そこには「自分の判断が正しいことを証明したい」という心理がある。単なるアンケートなら、間違えても何も失わない。しかし予測市場では、自分の判断に応じてポジションを取る。そのため、利益を得たいという動機が働き、情報を調べ、他人の意見を疑い、自分なりに考えるようになる。
これは人間心理として非常に興味深いところである。
「私はこう思う」だけなら、誰でも言える。しかし、「本当にそう思うなら、自分の資金やポイントを使って意思表示してください」と言われた瞬間、人間の態度は変わる。
自信がある人は買う。自信がなくなれば売る。新しい情報が出れば判断を修正する。さらに、自分とは反対の予測をしている人がいれば、「なぜこの人はそう考えているのか」と考えることになる。
つまり予測市場では、自分の頭で考えることと、他人の頭を利用することが同時に行われるのである。
ただし、集合知は「人数が多ければ必ず正しい」という意味ではない。
むしろ、ここには大きな落とし穴がある。
参加者が同じ情報だけを見ていれば、何万人集まっても同じ間違いをする可能性がある。また、熱狂や恐怖が市場全体に広がれば、冷静な判断が失われることもある。さらに、資金力の大きい参加者が市場価格に強い影響を与える可能性もある。

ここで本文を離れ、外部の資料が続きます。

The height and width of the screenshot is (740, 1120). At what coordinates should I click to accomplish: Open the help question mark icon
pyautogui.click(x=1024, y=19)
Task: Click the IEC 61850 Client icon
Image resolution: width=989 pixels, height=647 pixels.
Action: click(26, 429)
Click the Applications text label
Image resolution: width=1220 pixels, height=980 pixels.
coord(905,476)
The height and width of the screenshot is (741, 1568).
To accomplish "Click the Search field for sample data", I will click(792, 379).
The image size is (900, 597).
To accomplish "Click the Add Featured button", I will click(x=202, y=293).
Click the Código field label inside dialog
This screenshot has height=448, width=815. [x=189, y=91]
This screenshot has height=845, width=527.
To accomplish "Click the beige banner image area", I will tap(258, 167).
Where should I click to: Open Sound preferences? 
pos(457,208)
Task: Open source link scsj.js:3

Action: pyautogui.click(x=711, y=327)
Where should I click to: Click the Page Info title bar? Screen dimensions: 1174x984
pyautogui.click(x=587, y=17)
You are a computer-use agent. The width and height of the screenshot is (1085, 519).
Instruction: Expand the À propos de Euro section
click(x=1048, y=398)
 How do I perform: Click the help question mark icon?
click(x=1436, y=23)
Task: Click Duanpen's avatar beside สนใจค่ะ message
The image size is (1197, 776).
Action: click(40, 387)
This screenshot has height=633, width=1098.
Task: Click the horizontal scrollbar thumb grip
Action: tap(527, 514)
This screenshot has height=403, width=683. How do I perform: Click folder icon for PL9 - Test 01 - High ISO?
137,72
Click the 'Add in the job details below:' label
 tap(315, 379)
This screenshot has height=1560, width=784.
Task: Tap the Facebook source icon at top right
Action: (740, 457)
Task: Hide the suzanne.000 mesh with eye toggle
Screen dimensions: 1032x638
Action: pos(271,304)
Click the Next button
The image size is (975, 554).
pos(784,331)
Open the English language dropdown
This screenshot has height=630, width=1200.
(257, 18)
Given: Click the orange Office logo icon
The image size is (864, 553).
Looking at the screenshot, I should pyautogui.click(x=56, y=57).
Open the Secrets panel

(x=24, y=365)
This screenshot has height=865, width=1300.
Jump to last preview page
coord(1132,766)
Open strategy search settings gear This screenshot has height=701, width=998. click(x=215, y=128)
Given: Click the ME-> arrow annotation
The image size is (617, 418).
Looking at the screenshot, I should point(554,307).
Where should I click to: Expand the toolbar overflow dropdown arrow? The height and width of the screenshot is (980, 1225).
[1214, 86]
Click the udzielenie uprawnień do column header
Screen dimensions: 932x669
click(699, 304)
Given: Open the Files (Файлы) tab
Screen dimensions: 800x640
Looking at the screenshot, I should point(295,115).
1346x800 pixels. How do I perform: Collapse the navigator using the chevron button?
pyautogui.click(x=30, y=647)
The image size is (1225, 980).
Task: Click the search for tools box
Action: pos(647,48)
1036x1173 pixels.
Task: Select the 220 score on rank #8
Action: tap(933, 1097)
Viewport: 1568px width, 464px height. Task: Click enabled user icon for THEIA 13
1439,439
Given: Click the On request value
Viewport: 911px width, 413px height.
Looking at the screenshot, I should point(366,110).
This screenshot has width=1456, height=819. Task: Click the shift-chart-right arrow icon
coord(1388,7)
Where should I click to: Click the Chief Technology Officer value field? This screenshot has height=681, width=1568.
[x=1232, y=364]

そして最も重要なのが、「市場そのものが正しい」と思い込んでしまうことである。
予測市場の価格は未来そのものではない。あくまで、その時点で市場参加者が持っている情報と判断を集約した「予測」である。60%という価格は、「60%の確率で必ず起こる」という意味ではない。
ここに、予測市場の面白さと限界が同時に存在する。
人間は未来を知ることができない。しかし、人間同士の知識を組み合わせることはできる。予測市場は、そのために市場という非常に人間的な仕組みを利用する。
考えてみれば、株式市場も似た構造を持っている。企業の将来価値について、買いたい人と売りたい人が存在し、その情報と判断が株価に集約されていく。予測市場は、それを「企業の価値」ではなく「未来の出来事」に対して行っているとも考えられる。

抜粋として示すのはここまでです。